Legal experts differed on Scott's chances of prevailing in the courts. One issue is that the Supreme Court ruled based on the threat of withholding all federal Medicaid funding from a state, not the relatively small portion from a discretionary waiver program. “There is no precedent of where to draw the line,” said Jesse Witten, a partner at Drinker Biddle & Reath. “It's less than a full-blown shutdown of the Medicaid program, but (it's) significant.”
Some provider groups say they feel caught in the middle in the current showdown. They have tried everything over the past several years to get their Republican governors and legislative leaders to expand Medicaid.
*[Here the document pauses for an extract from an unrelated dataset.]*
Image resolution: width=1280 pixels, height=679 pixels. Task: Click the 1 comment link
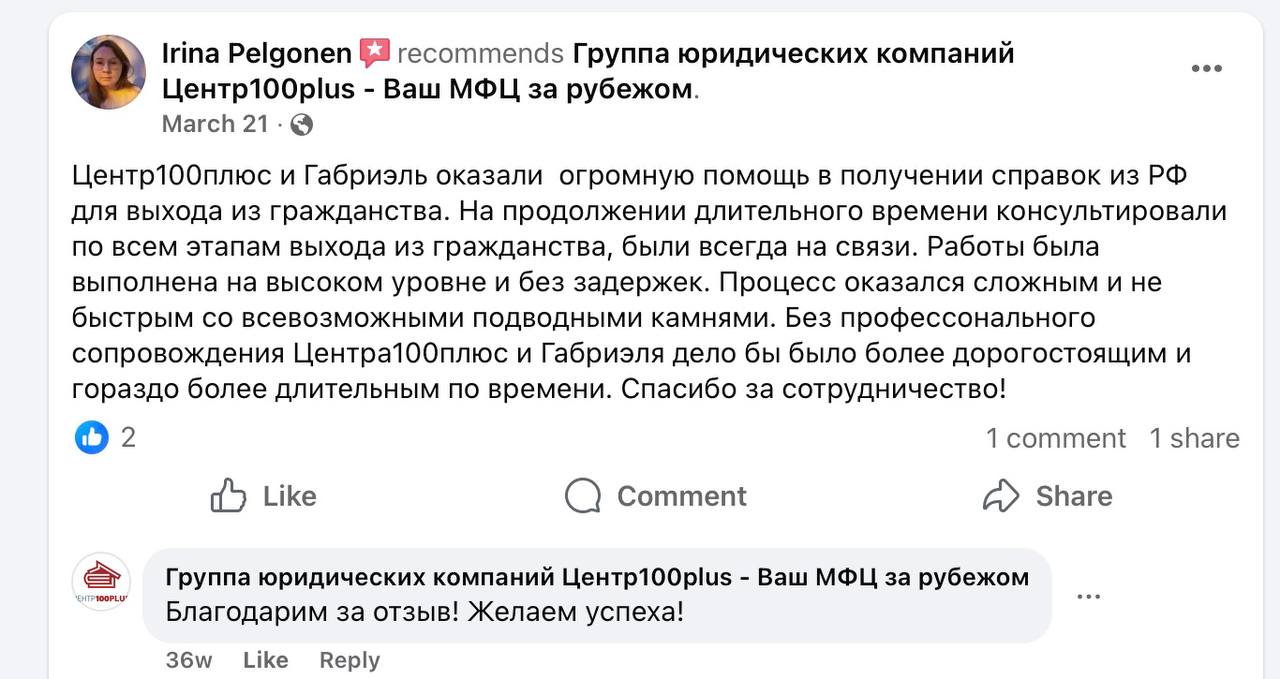point(1056,437)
But they warned that the new federal pressure could prove counterproductive.
“The reality is, we're just not going to get there for a while, (though) maybe someday,” said Craig Becker, president of the Tennessee Hospital Association. His state's Republican governor, Bill Haslam, recently tried to pass a Medicaid expansion model to extend coverage to about 200,000 Tennesseans, but it was blocked by Senate Republicans. The state receives about $500 million a year in federal uncompensated-care funding. “If (the CMS) is going to do this, it's going to be terribly disruptive,” Becker said.
The National Rural Health Association plans to reach out to state hospital associations to pressure the administration into backing down, said Maggie Elehwany, the group's vice president for government affairs. “This draconian threat leaves rural patients as the ones who are going to suffer,” she said.
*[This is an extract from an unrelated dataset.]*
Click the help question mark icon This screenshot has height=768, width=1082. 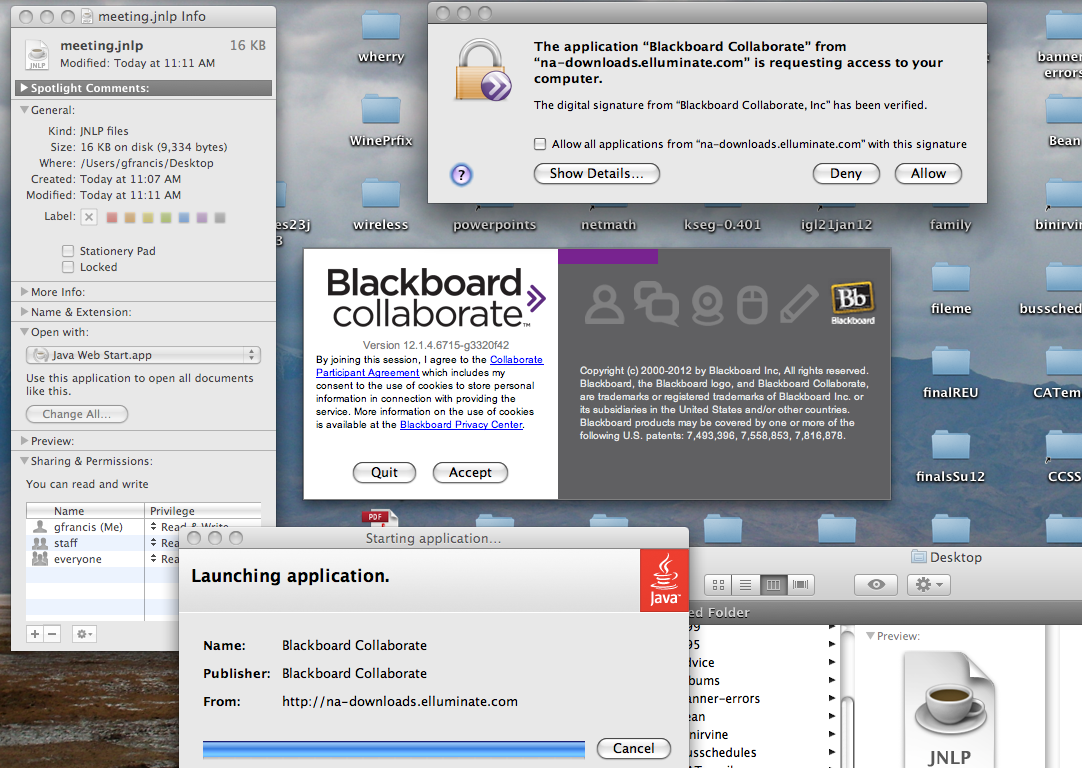click(461, 175)
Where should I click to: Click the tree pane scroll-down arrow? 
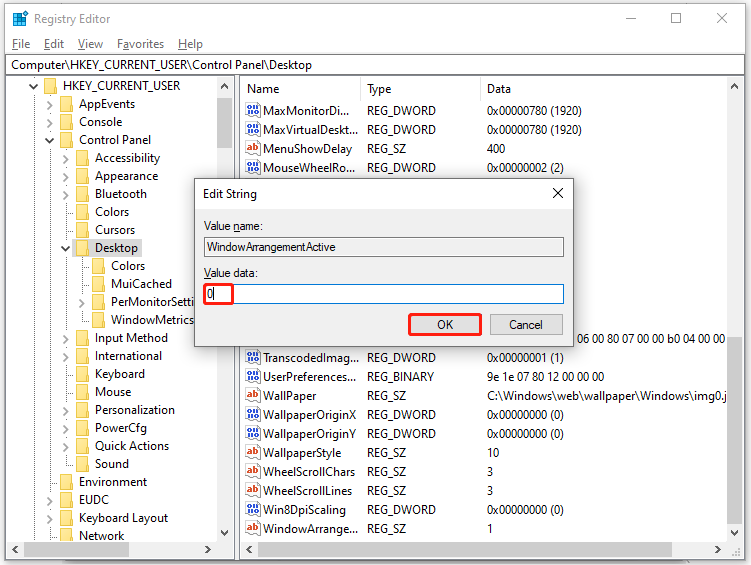click(x=224, y=532)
In Texas, hospital leaders were split on the administration's approach, given state GOP leaders' implacable opposition to Medicaid expansion. “To tie (uncompensated-care funding) to Medicaid expansion would hurt the vulnerable population (it) was created to help,” said John McWhorter, president of Baylor University Medical Center at Dallas.
But George Masi, CEO of Harris Health System, the major safety net provider in Houston, said he supports the administration's efforts to push Texas to expand Medicaid. “Nobody wins in a scenario where we aren't providing care to those who require it,” he said.
For now, Medicaid officials in Kansas, Tennessee and Texas say they aren't too worried because their waiver expirations are a year or more away. Kansas' program expires in January 2018, Tennessee's in June 2016 and Texas' in September 2016.
In Florida, however, the threat is dire. “We must stress the importance of maintaining LIP funding for the short term,” said Jim Burkhart, CEO of Tampa General Hospital. “The loss of $86 million in LIP funding would seriously impact our ability to maintain our mission.”